━━━━━ Given information ━━━━━

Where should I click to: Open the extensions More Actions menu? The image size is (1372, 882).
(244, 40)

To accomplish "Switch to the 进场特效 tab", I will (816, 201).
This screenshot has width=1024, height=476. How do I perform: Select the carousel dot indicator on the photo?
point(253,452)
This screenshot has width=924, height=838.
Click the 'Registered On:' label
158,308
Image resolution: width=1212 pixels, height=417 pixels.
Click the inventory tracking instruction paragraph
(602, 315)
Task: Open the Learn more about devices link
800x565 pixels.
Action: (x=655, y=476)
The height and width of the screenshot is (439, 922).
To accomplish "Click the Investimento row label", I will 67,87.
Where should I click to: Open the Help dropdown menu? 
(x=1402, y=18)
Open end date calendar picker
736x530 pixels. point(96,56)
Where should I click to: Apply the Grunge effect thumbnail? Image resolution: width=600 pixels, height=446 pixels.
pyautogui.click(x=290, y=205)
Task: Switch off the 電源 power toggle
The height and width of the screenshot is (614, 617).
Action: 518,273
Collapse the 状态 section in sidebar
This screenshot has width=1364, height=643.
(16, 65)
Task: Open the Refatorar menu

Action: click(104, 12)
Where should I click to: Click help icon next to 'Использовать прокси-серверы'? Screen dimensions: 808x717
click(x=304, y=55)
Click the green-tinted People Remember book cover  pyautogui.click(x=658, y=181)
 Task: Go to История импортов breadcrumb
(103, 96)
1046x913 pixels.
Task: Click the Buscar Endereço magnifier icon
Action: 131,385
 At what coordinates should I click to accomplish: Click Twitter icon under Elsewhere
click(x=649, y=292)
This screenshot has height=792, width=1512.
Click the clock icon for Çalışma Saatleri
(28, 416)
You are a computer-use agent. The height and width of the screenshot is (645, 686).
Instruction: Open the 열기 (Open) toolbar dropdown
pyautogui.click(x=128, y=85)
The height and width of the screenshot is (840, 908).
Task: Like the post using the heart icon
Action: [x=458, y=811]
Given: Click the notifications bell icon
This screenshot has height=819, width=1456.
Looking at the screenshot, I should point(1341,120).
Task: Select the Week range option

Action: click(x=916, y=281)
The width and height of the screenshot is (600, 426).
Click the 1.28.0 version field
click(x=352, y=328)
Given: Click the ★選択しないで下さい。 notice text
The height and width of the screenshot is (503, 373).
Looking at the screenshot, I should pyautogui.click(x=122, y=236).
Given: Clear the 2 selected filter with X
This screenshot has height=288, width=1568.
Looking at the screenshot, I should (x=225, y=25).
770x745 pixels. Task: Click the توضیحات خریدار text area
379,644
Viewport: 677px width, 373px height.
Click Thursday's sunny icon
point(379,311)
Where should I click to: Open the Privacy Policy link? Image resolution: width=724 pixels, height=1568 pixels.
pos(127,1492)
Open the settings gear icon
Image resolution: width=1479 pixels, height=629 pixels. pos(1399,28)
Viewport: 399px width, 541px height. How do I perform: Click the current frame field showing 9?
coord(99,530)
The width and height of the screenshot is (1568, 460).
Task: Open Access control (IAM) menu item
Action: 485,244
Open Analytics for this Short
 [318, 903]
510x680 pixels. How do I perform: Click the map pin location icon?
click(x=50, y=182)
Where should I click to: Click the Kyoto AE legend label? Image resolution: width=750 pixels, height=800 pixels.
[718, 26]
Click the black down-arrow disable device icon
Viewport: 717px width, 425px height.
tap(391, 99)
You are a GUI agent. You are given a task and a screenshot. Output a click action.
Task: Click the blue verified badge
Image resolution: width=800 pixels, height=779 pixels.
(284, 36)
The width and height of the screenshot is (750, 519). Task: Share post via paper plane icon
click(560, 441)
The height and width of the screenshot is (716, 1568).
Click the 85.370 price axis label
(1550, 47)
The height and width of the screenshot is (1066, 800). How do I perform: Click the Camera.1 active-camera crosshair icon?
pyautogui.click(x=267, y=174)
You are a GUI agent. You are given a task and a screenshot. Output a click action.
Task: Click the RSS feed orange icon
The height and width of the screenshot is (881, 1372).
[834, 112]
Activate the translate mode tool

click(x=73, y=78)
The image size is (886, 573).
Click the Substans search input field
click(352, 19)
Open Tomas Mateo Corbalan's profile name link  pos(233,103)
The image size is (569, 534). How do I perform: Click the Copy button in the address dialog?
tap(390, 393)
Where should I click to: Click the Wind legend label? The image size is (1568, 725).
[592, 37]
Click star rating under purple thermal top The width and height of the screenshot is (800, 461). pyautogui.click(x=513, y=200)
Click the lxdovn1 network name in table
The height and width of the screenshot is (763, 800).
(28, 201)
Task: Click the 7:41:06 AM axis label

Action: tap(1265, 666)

━━━━━

Your task:
Print the entries once more, identical in every line.

Solution for this task:
Where should I click to: Open the extensions More Actions menu? The image size is (1372, 882).
(244, 40)

To accomplish "Switch to the 进场特效 tab", I will (816, 201).
This screenshot has width=1024, height=476. How do I perform: Select the carousel dot indicator on the photo?
point(253,452)
This screenshot has width=924, height=838.
Click the 'Registered On:' label
158,308
Image resolution: width=1212 pixels, height=417 pixels.
Click the inventory tracking instruction paragraph
(602, 315)
Task: Open the Learn more about devices link
800x565 pixels.
Action: (x=655, y=476)
The height and width of the screenshot is (439, 922).
To accomplish "Click the Investimento row label", I will 67,87.
Where should I click to: Open the Help dropdown menu? 
(x=1402, y=18)
Open end date calendar picker
736x530 pixels. point(96,56)
Where should I click to: Apply the Grunge effect thumbnail? Image resolution: width=600 pixels, height=446 pixels.
pyautogui.click(x=290, y=205)
Task: Switch off the 電源 power toggle
The height and width of the screenshot is (614, 617).
Action: 518,273
Collapse the 状态 section in sidebar
This screenshot has width=1364, height=643.
(16, 65)
Task: Open the Refatorar menu

Action: click(104, 12)
Where should I click to: Click help icon next to 'Использовать прокси-серверы'? Screen dimensions: 808x717
click(x=304, y=55)
Click the green-tinted People Remember book cover  pyautogui.click(x=658, y=181)
 Task: Go to История импортов breadcrumb
(103, 96)
1046x913 pixels.
Task: Click the Buscar Endereço magnifier icon
Action: 131,385
 At what coordinates should I click to accomplish: Click Twitter icon under Elsewhere
click(x=649, y=292)
This screenshot has height=792, width=1512.
Click the clock icon for Çalışma Saatleri
(28, 416)
You are a computer-use agent. The height and width of the screenshot is (645, 686).
Instruction: Open the 열기 (Open) toolbar dropdown
pyautogui.click(x=128, y=85)
The height and width of the screenshot is (840, 908).
Task: Like the post using the heart icon
Action: [x=458, y=811]
Given: Click the notifications bell icon
This screenshot has height=819, width=1456.
Looking at the screenshot, I should point(1341,120).
Task: Select the Week range option

Action: click(x=916, y=281)
The width and height of the screenshot is (600, 426).
Click the 1.28.0 version field
click(x=352, y=328)
Given: Click the ★選択しないで下さい。 notice text
The height and width of the screenshot is (503, 373).
Looking at the screenshot, I should pyautogui.click(x=122, y=236).
Given: Clear the 2 selected filter with X
This screenshot has height=288, width=1568.
Looking at the screenshot, I should (x=225, y=25).
770x745 pixels. Task: Click the توضیحات خریدار text area
379,644
Viewport: 677px width, 373px height.
Click Thursday's sunny icon
point(379,311)
Where should I click to: Open the Privacy Policy link? Image resolution: width=724 pixels, height=1568 pixels.
pos(127,1492)
Open the settings gear icon
Image resolution: width=1479 pixels, height=629 pixels. pos(1399,28)
Viewport: 399px width, 541px height. How do I perform: Click the current frame field showing 9?
coord(99,530)
The width and height of the screenshot is (1568, 460).
Task: Open Access control (IAM) menu item
Action: 485,244
Open Analytics for this Short
 [318, 903]
510x680 pixels. How do I perform: Click the map pin location icon?
click(x=50, y=182)
Where should I click to: Click the Kyoto AE legend label? Image resolution: width=750 pixels, height=800 pixels.
[718, 26]
Click the black down-arrow disable device icon
Viewport: 717px width, 425px height.
tap(391, 99)
You are a GUI agent. You are given a task and a screenshot. Output a click action.
Task: Click the blue verified badge
Image resolution: width=800 pixels, height=779 pixels.
(284, 36)
The width and height of the screenshot is (750, 519). Task: Share post via paper plane icon
click(560, 441)
The height and width of the screenshot is (716, 1568).
Click the 85.370 price axis label
(1550, 47)
The height and width of the screenshot is (1066, 800). How do I perform: Click the Camera.1 active-camera crosshair icon?
pyautogui.click(x=267, y=174)
You are a GUI agent. You are given a task and a screenshot. Output a click action.
Task: Click the RSS feed orange icon
The height and width of the screenshot is (881, 1372).
[834, 112]
Activate the translate mode tool

click(x=73, y=78)
The image size is (886, 573).
Click the Substans search input field
click(352, 19)
Open Tomas Mateo Corbalan's profile name link  pos(233,103)
The image size is (569, 534). How do I perform: Click the Copy button in the address dialog?
tap(390, 393)
Where should I click to: Click the Wind legend label? The image size is (1568, 725).
[592, 37]
Click star rating under purple thermal top The width and height of the screenshot is (800, 461). pyautogui.click(x=513, y=200)
Click the lxdovn1 network name in table
The height and width of the screenshot is (763, 800).
(28, 201)
Task: Click the 7:41:06 AM axis label

Action: tap(1265, 666)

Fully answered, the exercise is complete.